Copy every line from the one containing "Contact Us (231, 2309)" through the last line of the records below, both included, and nothing else.

====== Dataset records

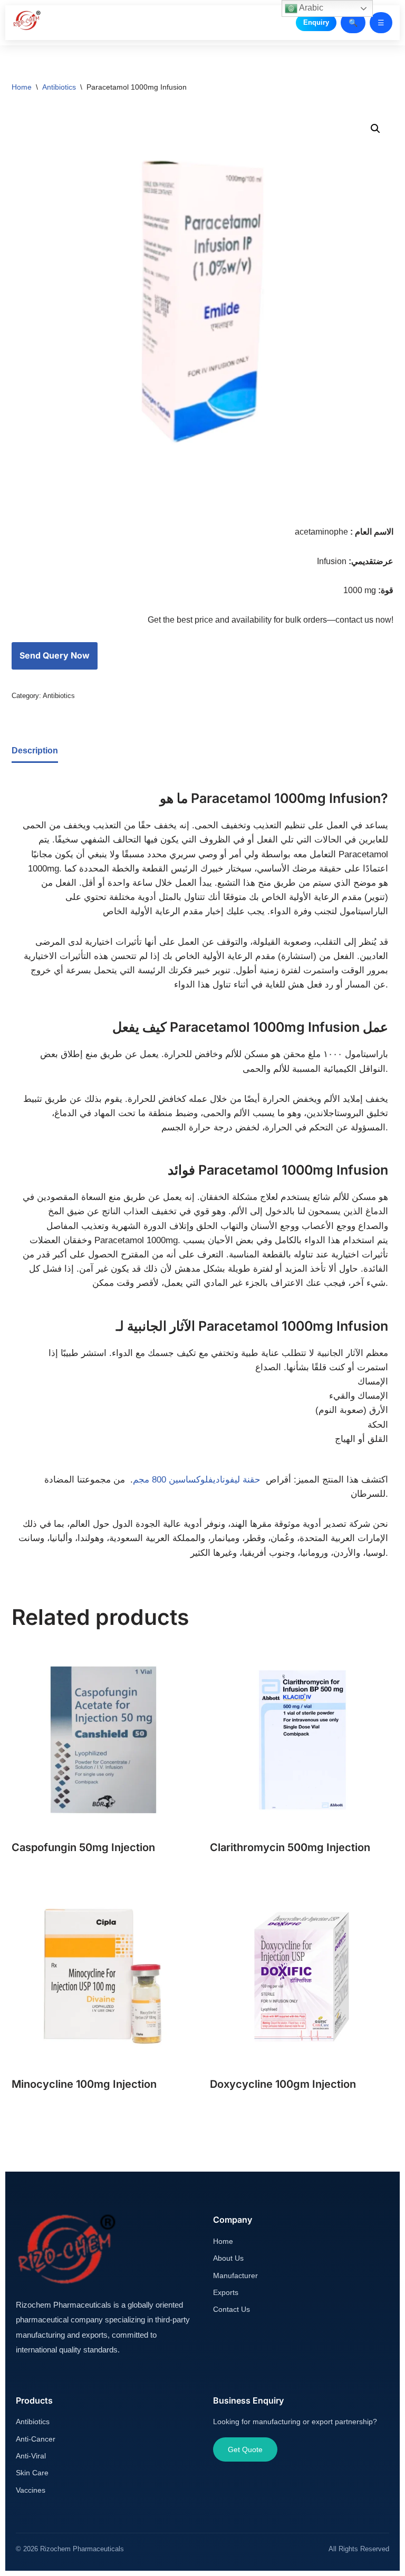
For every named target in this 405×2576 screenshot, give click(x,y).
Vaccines (30, 2490)
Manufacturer (235, 2275)
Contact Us (231, 2309)
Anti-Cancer (35, 2439)
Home (22, 87)
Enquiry (316, 22)
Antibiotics (59, 87)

============

=== Solution ===
Contact Us (231, 2309)
Anti-Cancer (35, 2439)
Home (22, 87)
Enquiry (316, 22)
Antibiotics (59, 87)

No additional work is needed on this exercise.